A empresa ainda faz muitos testes com esses e outros produtos em desenvolvimento. Uma das espécies utilizadas nesses testes é a acácia, uma planta comum no país porque consegue prosperar mesmo em meio ao clima desértico da Arábia Saudita, que, por enquanto, é o mercad0-alvo da companhia.
A Terraxy só viria a surgir como empresa no começo de 2022 após as pesquisas avançarem com apoio e financiamento da universidade. Como os produtos estão recebendo boa aceitação do mercado local, sobretudo o CarboSoil (o biocarvão), a empresa em breve deverá “andar com as próprias pernas”, nas palavras de Gallo Jr., um “desmembramento” da Kaust, afinal surgiu dentro da universidade.
A Terraxy tem sete profissionais fixos, sendo uma brasileira. Gallo Jr. é co-fundador e CEO e Himanshu é co-fundador e chairman. “Em 2021, durante o meu doutorado, vimos que nós estávamos alinhados à visão do reino [de diversificar a economia] e que valia levar [as pesquisas] para o lado comercial”, afirma.
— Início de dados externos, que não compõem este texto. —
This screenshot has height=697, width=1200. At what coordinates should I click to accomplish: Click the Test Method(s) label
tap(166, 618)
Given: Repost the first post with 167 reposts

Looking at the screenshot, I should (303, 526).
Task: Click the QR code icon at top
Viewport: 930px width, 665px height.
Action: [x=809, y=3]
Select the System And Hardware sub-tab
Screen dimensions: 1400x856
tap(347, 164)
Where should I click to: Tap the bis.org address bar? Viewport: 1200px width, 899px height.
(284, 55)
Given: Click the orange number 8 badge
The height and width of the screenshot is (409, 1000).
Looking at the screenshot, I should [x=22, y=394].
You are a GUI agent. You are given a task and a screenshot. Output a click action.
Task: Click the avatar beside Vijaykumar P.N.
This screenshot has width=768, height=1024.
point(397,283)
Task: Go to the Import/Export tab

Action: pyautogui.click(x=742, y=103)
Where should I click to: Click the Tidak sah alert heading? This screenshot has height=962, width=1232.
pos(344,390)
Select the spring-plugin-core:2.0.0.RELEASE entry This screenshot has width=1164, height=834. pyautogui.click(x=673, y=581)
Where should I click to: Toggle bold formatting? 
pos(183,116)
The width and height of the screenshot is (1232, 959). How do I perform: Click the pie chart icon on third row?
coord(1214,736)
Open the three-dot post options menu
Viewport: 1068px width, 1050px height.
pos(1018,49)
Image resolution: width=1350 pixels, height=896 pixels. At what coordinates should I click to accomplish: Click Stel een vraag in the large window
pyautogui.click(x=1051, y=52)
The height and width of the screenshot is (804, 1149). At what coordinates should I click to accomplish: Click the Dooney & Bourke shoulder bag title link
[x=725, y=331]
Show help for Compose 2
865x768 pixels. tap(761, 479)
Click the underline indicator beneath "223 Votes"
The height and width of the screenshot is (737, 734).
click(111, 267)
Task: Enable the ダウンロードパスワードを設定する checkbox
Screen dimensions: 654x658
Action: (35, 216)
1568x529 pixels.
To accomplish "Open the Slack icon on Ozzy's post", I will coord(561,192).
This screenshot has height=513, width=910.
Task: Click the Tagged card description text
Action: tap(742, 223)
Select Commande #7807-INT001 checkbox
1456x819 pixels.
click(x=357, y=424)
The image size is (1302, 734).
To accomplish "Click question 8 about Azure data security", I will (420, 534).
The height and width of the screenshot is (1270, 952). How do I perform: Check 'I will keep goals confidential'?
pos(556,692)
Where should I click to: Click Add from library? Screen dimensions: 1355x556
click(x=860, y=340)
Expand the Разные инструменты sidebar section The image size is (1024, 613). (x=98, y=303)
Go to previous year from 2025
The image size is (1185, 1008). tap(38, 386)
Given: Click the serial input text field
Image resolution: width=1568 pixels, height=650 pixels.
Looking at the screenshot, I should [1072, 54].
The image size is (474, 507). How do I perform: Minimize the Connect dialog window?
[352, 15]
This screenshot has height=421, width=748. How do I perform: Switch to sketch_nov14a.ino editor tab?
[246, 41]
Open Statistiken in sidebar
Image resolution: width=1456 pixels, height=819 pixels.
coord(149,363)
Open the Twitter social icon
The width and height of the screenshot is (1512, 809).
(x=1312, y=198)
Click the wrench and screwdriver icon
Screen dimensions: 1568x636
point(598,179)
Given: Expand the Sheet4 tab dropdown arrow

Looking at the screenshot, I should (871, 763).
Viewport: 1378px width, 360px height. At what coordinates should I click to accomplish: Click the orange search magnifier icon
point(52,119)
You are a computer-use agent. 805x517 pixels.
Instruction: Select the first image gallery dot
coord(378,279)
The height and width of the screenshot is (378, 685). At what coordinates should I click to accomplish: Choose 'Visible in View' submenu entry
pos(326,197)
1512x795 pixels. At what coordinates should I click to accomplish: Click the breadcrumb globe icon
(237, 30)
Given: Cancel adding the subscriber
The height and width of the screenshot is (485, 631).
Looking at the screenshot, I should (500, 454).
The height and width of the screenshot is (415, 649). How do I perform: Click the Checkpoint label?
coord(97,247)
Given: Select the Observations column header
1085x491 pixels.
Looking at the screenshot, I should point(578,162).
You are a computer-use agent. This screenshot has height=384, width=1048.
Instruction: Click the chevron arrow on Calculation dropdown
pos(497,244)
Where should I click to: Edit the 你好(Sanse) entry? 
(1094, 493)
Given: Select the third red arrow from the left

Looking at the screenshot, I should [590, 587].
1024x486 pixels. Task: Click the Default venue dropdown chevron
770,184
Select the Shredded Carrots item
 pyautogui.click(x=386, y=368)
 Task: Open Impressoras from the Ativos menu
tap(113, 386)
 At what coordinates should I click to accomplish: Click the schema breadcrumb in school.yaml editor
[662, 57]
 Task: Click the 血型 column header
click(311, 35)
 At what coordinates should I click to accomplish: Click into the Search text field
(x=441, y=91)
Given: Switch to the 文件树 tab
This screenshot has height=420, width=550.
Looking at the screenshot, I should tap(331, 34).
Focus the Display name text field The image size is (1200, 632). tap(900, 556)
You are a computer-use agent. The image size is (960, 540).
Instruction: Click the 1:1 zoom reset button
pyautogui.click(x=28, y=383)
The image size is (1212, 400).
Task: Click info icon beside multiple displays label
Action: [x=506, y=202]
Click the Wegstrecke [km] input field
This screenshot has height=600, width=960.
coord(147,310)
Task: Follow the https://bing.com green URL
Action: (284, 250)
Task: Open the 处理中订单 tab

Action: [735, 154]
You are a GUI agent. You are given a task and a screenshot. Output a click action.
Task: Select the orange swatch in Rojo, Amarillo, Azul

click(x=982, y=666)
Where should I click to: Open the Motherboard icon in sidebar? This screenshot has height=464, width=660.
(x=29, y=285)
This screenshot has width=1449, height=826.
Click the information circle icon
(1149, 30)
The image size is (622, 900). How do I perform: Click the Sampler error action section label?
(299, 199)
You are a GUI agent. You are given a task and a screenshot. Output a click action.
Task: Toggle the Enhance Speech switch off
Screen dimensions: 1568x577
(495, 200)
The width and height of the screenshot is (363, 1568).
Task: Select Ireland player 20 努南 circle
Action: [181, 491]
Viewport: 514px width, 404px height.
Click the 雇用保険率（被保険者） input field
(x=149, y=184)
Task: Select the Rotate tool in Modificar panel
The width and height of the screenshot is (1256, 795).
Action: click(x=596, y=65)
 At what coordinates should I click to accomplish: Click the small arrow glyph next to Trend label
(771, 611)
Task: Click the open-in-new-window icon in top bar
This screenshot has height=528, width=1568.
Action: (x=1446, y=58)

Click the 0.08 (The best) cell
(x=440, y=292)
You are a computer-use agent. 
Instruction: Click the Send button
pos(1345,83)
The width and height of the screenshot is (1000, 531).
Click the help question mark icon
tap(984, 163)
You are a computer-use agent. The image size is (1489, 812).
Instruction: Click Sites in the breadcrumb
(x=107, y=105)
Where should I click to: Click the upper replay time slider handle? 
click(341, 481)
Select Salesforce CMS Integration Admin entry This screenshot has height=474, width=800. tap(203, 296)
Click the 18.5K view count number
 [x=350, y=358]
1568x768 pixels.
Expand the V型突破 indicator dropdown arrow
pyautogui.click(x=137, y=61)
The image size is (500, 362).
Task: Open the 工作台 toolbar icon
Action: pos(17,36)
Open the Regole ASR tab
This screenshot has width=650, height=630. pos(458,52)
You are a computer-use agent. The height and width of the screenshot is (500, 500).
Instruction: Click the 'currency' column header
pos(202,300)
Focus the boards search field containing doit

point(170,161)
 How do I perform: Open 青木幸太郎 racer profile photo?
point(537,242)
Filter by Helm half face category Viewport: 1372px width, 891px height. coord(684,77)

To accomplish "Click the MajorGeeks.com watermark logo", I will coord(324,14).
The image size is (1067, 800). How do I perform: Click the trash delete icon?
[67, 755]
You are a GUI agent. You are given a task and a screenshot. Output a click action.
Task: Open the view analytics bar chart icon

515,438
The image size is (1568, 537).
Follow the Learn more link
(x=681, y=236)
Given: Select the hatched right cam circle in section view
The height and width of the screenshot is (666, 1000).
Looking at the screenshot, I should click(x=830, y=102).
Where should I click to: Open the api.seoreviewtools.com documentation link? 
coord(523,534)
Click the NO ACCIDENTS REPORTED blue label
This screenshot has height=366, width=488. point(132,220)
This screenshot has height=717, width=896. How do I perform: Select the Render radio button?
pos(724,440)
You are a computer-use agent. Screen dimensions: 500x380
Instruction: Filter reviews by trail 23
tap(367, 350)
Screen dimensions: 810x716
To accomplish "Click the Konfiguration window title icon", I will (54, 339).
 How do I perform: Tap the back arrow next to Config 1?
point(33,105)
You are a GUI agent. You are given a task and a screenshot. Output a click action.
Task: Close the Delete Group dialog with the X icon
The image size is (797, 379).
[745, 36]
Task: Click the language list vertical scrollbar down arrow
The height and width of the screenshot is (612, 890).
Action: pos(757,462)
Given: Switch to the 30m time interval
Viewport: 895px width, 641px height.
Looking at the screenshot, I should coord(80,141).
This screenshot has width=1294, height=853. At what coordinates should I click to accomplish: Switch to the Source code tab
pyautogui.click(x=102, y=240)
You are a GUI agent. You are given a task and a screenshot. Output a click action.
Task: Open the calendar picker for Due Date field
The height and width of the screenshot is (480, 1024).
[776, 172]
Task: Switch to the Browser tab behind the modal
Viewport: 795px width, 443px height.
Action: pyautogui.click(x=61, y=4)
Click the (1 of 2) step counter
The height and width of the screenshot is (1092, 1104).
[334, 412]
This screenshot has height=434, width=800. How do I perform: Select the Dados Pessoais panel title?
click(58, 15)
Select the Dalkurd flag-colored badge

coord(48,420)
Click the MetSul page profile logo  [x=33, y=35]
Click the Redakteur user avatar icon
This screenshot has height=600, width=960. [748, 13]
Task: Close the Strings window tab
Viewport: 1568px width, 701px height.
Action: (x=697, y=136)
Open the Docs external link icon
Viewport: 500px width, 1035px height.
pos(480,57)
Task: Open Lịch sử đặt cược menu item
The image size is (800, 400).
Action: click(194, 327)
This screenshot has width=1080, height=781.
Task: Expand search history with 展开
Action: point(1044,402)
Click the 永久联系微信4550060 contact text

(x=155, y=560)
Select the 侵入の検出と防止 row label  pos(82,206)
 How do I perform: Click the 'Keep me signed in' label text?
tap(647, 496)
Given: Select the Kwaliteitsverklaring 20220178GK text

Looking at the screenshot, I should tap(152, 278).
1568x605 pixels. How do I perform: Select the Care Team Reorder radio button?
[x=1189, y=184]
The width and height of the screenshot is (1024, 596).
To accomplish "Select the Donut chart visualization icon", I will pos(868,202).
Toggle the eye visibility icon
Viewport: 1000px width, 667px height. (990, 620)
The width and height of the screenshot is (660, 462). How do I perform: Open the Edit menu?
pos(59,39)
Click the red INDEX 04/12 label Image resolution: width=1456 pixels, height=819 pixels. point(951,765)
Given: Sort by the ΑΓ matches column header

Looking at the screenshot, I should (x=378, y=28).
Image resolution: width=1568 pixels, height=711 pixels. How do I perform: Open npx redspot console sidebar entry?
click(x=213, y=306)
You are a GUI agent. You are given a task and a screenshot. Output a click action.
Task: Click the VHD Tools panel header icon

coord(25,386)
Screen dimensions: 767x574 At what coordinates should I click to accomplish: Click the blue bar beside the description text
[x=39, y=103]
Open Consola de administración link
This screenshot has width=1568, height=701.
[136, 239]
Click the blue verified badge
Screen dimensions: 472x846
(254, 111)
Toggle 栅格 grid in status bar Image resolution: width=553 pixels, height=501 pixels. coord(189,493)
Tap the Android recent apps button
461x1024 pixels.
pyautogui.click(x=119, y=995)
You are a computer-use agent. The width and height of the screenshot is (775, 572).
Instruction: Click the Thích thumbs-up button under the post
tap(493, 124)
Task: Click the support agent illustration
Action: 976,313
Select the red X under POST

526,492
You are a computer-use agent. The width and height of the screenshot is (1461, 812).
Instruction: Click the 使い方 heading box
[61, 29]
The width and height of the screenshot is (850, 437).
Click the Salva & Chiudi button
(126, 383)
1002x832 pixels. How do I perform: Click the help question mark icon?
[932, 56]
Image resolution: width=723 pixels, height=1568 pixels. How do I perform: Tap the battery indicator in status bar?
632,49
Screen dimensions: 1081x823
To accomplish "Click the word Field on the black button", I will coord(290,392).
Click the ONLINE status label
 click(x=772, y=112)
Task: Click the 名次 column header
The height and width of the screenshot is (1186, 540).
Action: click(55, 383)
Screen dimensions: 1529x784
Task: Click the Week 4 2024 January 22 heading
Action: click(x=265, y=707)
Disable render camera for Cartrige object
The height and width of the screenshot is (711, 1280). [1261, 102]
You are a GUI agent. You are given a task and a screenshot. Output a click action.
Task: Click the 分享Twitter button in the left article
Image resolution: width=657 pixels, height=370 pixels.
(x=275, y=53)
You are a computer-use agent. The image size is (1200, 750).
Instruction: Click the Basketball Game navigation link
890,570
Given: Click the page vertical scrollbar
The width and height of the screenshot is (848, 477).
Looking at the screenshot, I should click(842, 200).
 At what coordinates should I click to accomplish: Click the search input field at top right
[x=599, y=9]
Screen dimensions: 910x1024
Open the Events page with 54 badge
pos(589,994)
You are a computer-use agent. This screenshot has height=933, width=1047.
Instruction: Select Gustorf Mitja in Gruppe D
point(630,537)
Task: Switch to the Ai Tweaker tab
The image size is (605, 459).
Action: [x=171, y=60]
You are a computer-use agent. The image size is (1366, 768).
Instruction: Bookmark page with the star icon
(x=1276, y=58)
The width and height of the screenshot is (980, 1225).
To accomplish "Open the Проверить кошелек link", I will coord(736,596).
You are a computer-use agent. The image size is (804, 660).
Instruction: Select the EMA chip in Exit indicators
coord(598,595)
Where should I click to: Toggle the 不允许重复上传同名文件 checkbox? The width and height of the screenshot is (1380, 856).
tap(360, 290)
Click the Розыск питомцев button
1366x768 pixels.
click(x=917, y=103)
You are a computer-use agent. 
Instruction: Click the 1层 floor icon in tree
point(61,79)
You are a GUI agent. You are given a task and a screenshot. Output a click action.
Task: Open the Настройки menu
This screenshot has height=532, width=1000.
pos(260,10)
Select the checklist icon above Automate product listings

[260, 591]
Esporadicamente, Gallo Jr. e sua esposa, que é brasileira e desenvolve um pós-doutorado na Kaust, visitam o Brasil. Há dois meses, a família cresceu, com a chegada do primeiro filho do casal. “Hoje eu vivo 24 horas o dia a dia da empresa”, afirma Gallo Jr. “Gosto do meu trabalho aqui. Vivemos em um local que fomenta a pesquisa. A segurança que encontramos aqui não existe em outro lugar, a qualidade de vida não tem igual. É uma realidade que eu não negocio”, diz o engenheiro químico.